As used herein, a microbial flora refers to a mixed population of two or more strains of microorganisms. Generally, microbial strains can be naturally occurring or combined together and achieve a particular purpose. For example, the combination of microbial populations of the invention is for biodegradation.
As used herein, the term "organic matter" (used interchangeably with organic material) includes any material comprising carbon, including fossil and non-fossil materials. Non-limiting examples of organic matter include biomass, lignocellulosic matter, and hydrocarbonaceous materials (e.g., lignite, oil shale, and peat).

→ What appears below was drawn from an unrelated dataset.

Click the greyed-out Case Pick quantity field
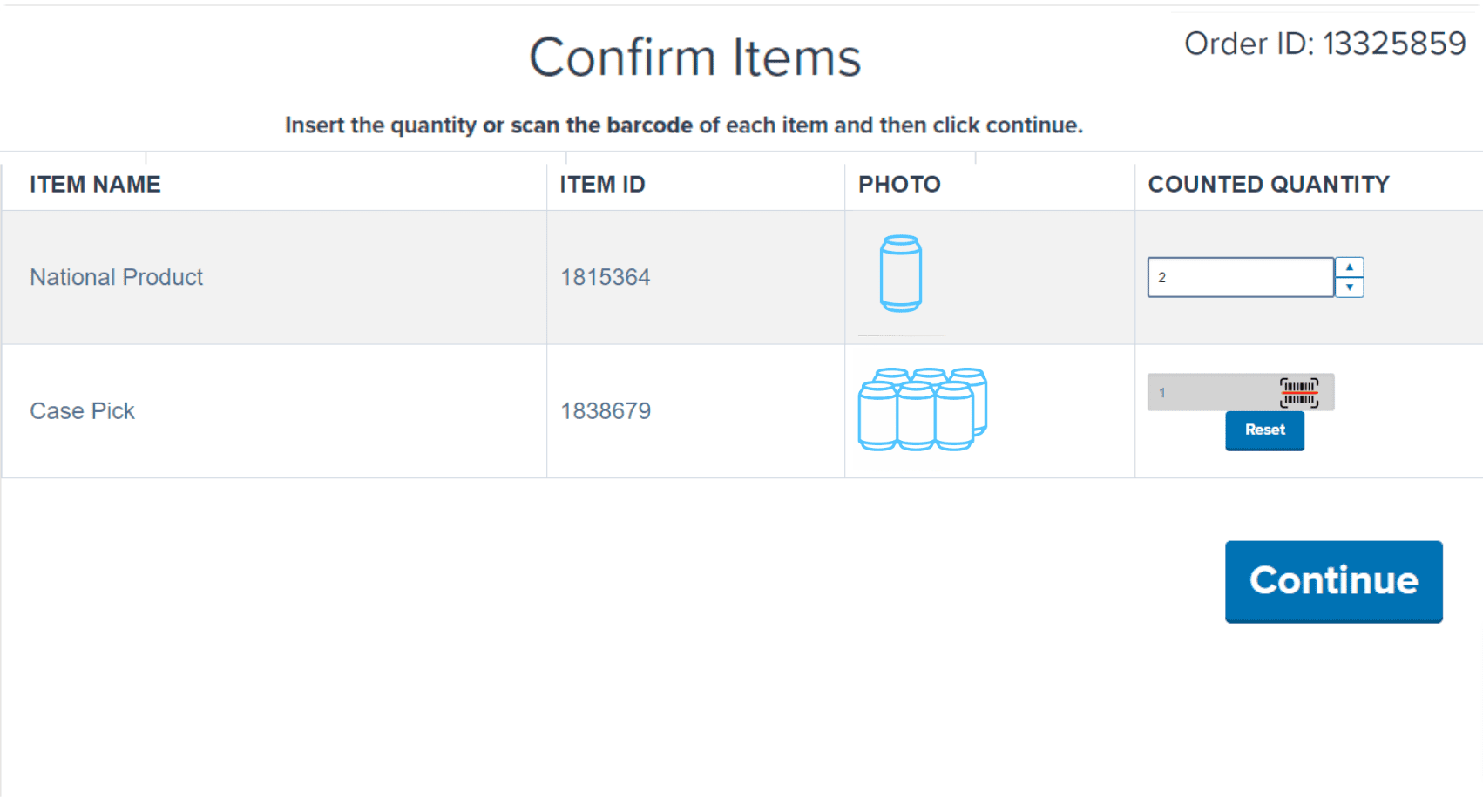Image resolution: width=1483 pixels, height=812 pixels. [x=1211, y=393]
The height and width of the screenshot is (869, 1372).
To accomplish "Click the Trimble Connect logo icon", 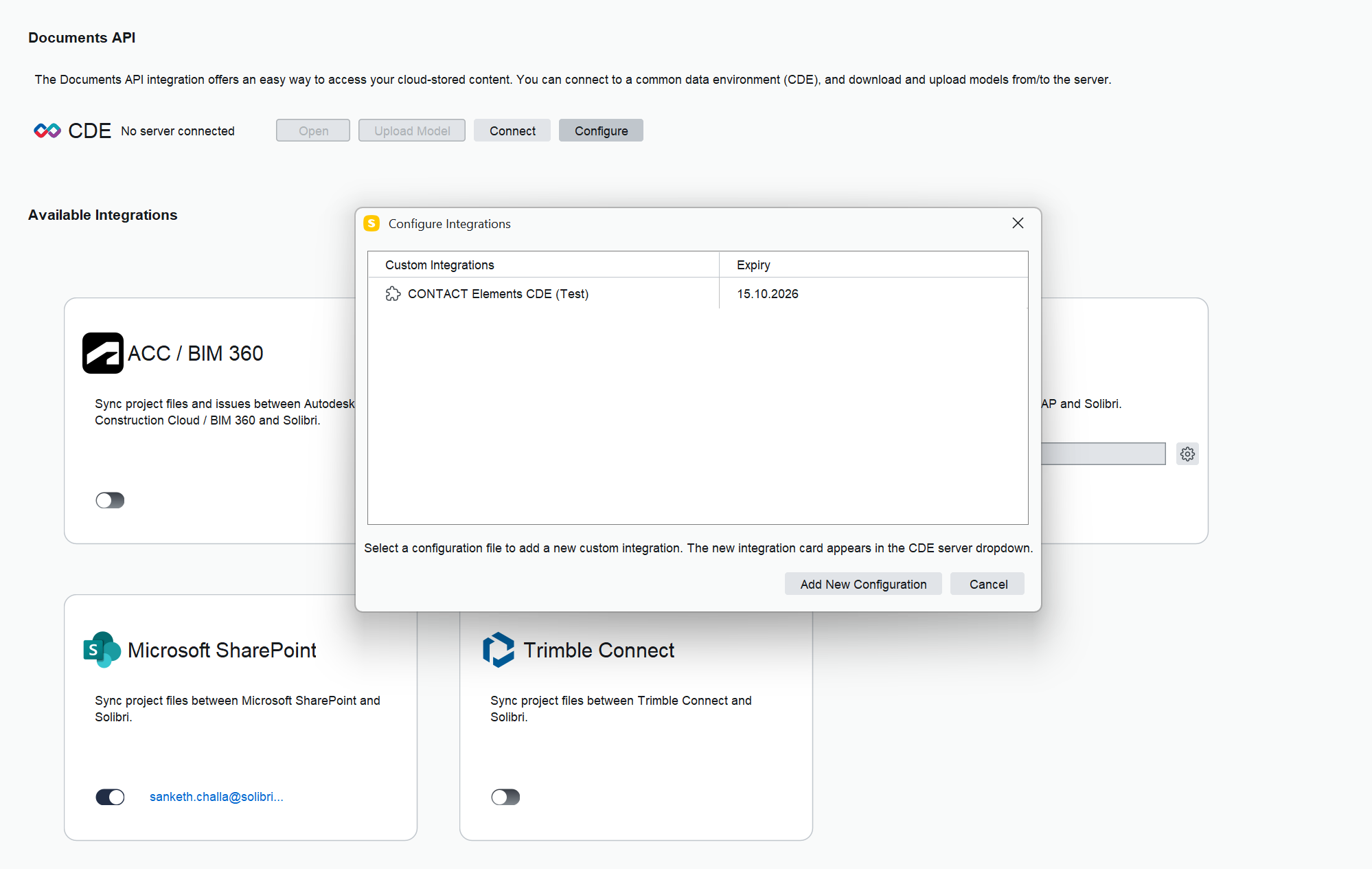I will tap(499, 650).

As used herein, "waste comprising organic matter" includes biological waste, manure, green waste, municipal waste, sewage, food waste, and agricultural waste, as well as industrial organic waste. Manure may include manure produced by humans and various animals, including farm animals, such as cattle, sheep, horses, pigs, goats, rabbits, and poultry, such as chickens, turkeys, and ducks. Green waste may include various substrates from a variety of sources, such as yard waste, including grass clippings, tree, shrub, and fence trimmings, as well as foliage, as well as household and commercial food waste. Municipal waste may include residential and commercial waste, such as paper, wood, food, and yard waste. Biodegradable or compostable waste can be separated from mixed non-biodegradable matter. Sewage sludge can be used as a source of organic waste.
Detailed Description
According to a first aspect, the present invention provides a method for preparing a product for degrading waste, comprising:
(i) providing at least one isolated microbial strain from an excreta;
(ii) providing at least one lactic acid and/or acetic acid producing microbial strain;
(iii) providing at least one yeast strain;
(iv) providing at least one strain of Bacillus, and
(v) (iii) combining the microbial strains from (i) to (iv) to produce a microbial population for degrading waste.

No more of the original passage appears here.